Beach Volley is a beach volleyball video game developed by Ocean France for the Amiga, Atari ST, Amstrad CPC, Commodore 64, and ZX Spectrum, released by Ocean Software in 1989. A stranger interrupts a beach volleyball game and offering the player to join the "Ocean Beach Volley" worldwide tournament, to play against the best from eight other countries. The winner of this competition will receive $250,000 dollars.
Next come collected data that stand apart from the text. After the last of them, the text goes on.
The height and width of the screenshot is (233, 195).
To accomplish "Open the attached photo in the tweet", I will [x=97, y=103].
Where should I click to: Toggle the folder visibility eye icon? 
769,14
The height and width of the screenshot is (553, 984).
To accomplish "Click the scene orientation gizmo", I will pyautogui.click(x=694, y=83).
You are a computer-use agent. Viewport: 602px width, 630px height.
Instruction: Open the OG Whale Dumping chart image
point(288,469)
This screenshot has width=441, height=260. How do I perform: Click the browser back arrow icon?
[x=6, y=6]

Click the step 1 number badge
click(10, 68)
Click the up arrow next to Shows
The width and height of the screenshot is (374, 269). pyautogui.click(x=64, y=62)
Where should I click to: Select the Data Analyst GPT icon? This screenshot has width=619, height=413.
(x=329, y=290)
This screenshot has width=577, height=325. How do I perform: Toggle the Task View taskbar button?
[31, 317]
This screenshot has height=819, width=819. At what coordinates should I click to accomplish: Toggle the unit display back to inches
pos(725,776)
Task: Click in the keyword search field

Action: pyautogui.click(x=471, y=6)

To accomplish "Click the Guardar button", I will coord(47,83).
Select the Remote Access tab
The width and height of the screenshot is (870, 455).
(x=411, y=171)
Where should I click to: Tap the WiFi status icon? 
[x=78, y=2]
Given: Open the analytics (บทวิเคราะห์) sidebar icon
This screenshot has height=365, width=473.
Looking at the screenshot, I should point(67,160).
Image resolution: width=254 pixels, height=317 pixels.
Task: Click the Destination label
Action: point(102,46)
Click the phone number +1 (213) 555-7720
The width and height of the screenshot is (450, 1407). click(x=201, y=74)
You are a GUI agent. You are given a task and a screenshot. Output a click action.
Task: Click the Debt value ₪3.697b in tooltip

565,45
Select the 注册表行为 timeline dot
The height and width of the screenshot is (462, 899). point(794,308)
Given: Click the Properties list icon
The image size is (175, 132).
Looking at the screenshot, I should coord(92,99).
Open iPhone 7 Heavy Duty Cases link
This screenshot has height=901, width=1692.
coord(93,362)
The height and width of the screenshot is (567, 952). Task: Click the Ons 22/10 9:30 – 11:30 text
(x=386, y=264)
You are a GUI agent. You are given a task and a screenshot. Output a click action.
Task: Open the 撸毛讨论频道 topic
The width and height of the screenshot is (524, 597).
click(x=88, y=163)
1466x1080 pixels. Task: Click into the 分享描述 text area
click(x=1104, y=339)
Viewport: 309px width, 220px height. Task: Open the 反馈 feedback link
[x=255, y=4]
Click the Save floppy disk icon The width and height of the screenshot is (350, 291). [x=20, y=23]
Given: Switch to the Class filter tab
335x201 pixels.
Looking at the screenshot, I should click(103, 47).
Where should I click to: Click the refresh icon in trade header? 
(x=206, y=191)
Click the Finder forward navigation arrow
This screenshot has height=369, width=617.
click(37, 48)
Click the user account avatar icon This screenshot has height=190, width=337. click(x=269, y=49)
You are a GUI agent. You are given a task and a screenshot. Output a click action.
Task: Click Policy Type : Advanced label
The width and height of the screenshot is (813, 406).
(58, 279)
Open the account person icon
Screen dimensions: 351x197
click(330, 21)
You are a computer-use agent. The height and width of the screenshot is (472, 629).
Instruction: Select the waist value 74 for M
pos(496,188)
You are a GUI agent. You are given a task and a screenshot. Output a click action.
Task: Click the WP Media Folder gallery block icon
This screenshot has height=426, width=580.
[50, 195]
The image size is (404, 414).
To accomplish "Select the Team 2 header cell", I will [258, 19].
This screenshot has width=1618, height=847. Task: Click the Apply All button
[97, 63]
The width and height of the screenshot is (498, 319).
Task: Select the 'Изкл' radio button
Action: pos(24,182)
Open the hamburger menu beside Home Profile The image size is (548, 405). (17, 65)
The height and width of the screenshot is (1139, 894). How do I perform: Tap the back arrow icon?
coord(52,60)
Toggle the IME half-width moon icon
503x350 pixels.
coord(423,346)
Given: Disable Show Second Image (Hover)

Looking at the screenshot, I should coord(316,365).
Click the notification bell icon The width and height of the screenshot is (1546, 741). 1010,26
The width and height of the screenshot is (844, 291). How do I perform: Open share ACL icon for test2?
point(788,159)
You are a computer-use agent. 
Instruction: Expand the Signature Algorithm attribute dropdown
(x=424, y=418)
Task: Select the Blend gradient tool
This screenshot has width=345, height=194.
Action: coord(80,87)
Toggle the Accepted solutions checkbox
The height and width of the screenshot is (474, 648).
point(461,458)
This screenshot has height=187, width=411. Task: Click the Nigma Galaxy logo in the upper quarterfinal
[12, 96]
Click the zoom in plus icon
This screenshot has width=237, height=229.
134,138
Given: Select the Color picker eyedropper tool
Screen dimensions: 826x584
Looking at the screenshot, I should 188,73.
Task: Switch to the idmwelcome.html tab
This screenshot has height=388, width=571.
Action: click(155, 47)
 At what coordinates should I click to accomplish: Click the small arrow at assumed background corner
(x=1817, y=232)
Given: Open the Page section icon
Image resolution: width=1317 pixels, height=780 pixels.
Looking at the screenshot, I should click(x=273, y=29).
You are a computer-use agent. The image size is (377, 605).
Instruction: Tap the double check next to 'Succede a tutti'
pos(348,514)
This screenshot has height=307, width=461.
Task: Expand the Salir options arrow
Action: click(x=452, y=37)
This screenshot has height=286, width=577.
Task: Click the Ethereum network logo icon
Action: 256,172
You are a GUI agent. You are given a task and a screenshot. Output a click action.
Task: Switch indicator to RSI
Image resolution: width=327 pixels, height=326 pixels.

Beach Volley is the first Ocean France product and one of the first Ocean games to be aimed for the Amiga and Atari ST.

Gameplay

Follows the base ruleset of beach volleyball. Two teams of two players each trying to score by making the ball land inside the opponents half of the court. First team reaching seven points within six minutes wins and head to another of the eight countries. At five minutes of play, the music changes to a different tune to indicate the player to hurry up. If the player reach the six minutes limit, the player lose the game, even if the player are ahead in points. One or two player at once can play the game, but tournament mode is only available for single player. In singe player mode the player will be joined by an AI controlled player. To help the human player a flickering blue cursor on the ground will indicate where the ball will be landing.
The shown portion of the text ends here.